Kotani, 41, said his dealings with Haneda Ichiba had bolstered his annual revenue from fishing operations by tens of millions of yen.

“Even perishable fish that used to be eaten as sashimi only locally are now being purchased," he said.

He added that the way Haneda Ichiba has changed fish distribution in Japan has been "a savior for me.”


The company also derives between 20 and 30 percent of its sales revenue from exports, which it has started since 2016. Haneda Ichiba air freights about 700 kilograms of fresh fish, mainly to Japanese restaurants in the United States, Singapore and elsewhere, three to four times a week.

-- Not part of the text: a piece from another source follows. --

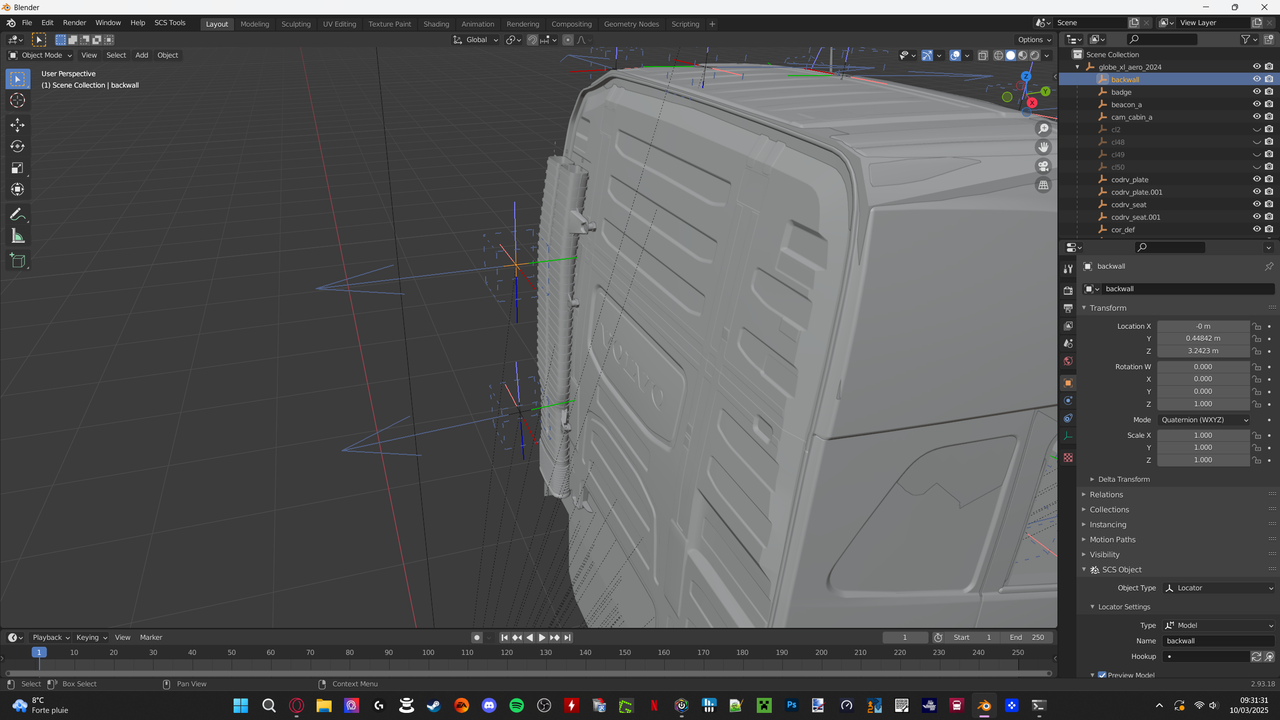Activate the Cursor tool

[17, 100]
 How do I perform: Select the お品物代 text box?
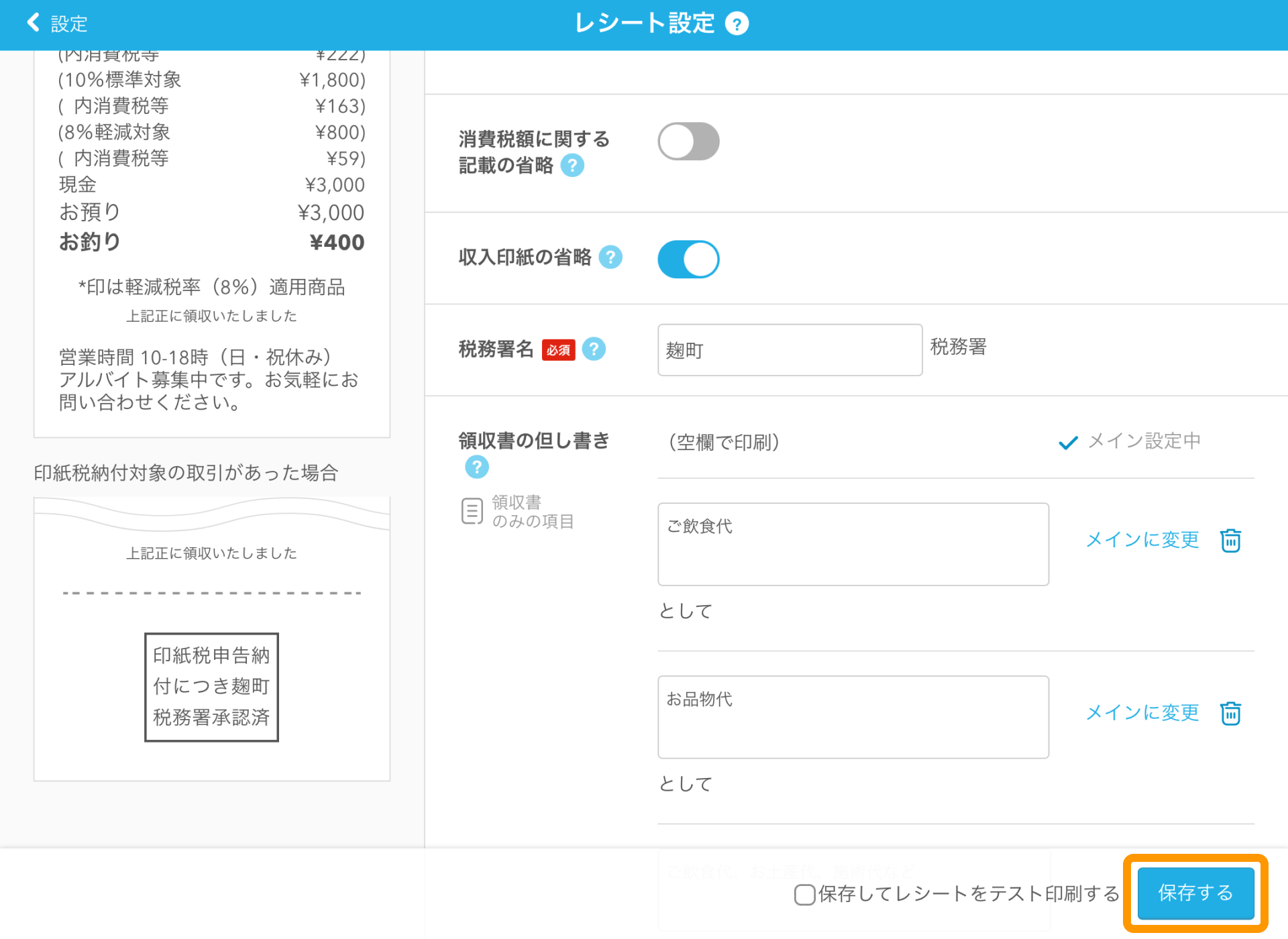(x=853, y=716)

“Even if they are caught in the same ocean area, fish exported from Japan, already prepared on the assumption it will be eaten as sashimi, is more fresh than anything caught from overseas,” Nomoto said, adding that he intends to start 24/7 operations eventually.

“A colorful and rich fish menu that boasts 15 pieces of sushi comprising different types of raw fish can be provided by local fishermen who haul in a wide variety of fish. I'm striving to protect such fishermen," he said.